Bir insana Allah niye hidâyet nasib ediyor, niye doğru yola çekiyor?.. Türkiyede bu konuda bir çalışma yapalım! Siz de burda bir çalışma yapın!..

Misal: Hazret-i Ömer RA kılıcını almış, Peygamber Efendimiz'i öldürmeğe çıkmış. Peygamber Efendimiz'i nerde bulursa bulacak, öldürecek... Yolda hızlı hızlı giderken birisi sormuş, demiş ki:

"--Yâ Ömer! Böyle sinirli, telaşlı, acele acele nereye gidiyorsun?"

"--İşte, o Muhammed'in hesabını soracağım, işini bitireceğim!"

"--Sen onun yanına bile yanaşamazsın! Onun yanında, onun için canını verecek öyle kimseler var ki, ashabı var ki; kılına dokunamazsın, yanına yanaşamazsın. Sen müslümanlara düşmansan, senin kız kardeşinle enişten müslüman oldu; sen asıl git, önce onları hallet!.."

"--Vayy!.. Benim kızkardeşimle eniştem müslüman mı oldular?.." demiş.

Onların evine dönmüş. Dışarıdan dinlemiş; içerden sesler geliyormuş, Kur'an okuyorlarmış. "Küt..." kapıya yüklenmiş, içeri girmiş. "Vay efendim, siz müslüman mı oldunuz?" diye, eniştesini ablasını döğmeğe başlamış. Hazret-i Ömer babayiğit, iri yarı... Sonunda ablası demiş ki:

165

"--Eh, nedir bu yaptığın?.. Müslüman olduk, doğru yol budur. Vuracaksan vur, döğeceksen döğ... Sen de anla dinle, sen de beğenirsin." demiş.

Getirmişler Kur'an-ı Kerim'i, okumuşlar. Hazret-i Ömer yumuşamış. O akşam Peygamber Efendimiz'in yanına gitmiş ve müslüman olmuş.

Hazret-i Ömer, kapıdan öldürmek için çıktı da, Hazret-i Peygamber'in yanına gidip niye müslüman oldu?.. Bu değişiklik neden?.. Bu değişikliğin sebebi, Peygamber Efendimiz'in duası... Peygamber Efendimiz, "Yâ Rabbi! Bu dini iki Ömer'den birisiyle takviye et..." diye dua etmişti. Allah da duasını kabul etti. Demek ki, peygamber duası, onun hidayete ermesine sebep oldu.

Falanca insan eşkiyaymış da; yol kesiyormuş, kervan soyuyormuş da; sonradan bir sebep olmuş, hak yola girmiş, evliyâ olmuş... Hangi sebepten?.. İşte, Allah'ın kelamına hürmetinden...

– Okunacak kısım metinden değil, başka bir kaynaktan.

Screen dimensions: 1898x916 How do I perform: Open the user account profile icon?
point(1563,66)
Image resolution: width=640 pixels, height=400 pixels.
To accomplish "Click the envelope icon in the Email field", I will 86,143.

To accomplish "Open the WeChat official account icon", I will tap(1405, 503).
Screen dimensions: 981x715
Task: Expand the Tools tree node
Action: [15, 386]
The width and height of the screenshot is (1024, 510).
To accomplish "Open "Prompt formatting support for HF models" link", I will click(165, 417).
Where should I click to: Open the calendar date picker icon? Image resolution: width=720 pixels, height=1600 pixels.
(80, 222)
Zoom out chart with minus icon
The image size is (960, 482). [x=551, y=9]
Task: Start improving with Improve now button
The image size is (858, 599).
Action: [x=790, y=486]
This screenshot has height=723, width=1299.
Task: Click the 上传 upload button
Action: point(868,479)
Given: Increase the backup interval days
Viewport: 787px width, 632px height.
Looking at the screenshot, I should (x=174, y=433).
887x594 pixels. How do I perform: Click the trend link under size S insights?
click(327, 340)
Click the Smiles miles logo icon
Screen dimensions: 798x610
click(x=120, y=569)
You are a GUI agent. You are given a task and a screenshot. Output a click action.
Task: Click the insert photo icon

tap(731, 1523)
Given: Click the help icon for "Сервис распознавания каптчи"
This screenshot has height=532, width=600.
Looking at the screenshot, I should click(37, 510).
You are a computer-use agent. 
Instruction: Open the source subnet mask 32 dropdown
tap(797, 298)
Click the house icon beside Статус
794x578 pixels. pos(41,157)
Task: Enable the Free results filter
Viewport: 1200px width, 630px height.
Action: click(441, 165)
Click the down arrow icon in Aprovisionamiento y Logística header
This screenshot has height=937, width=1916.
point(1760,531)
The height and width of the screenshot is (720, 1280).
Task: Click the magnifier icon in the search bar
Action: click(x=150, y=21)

Bir kediyi hapsetti diye, bir kadın cehennemlik oluyor. Bir köpeğe su verdi diye öteki kadın cennetlik oluyor.

Bunları yazmak lâzım, bunları bellemek lâzım ve bunlara dikkat etmek lâzım!.. Neden insan Allah'ın sevdiği kulu durumuna geliyor, ikramına mazhar oluyor?.. Neden insan durduğu yerden pattadak ayağı kayıyor, cehennemlik oluyor?.. Önemli şeyler, önemli bilgiler bunlar... Çünkü insan onunla cenneti kazanıyor veya cehenneme düşüyor.

166

Böyle bir kitap olsa, çok iyi olur. "Şu şahıs şundan hidâyete erdi; şu şahıs şundan felâkete uğradı, ayağı kaydı." diye bir kitap yazılsa, böyle bir kitap çok istifadeli olur. İşe yarayacak şey bunlar...

Demek ki, faydalı şeyleri öğrenelim, en önemli şeyleri öğrenelim!.. Detay, teferruat ve lüzumsuz şeyleri sona bırakalım!..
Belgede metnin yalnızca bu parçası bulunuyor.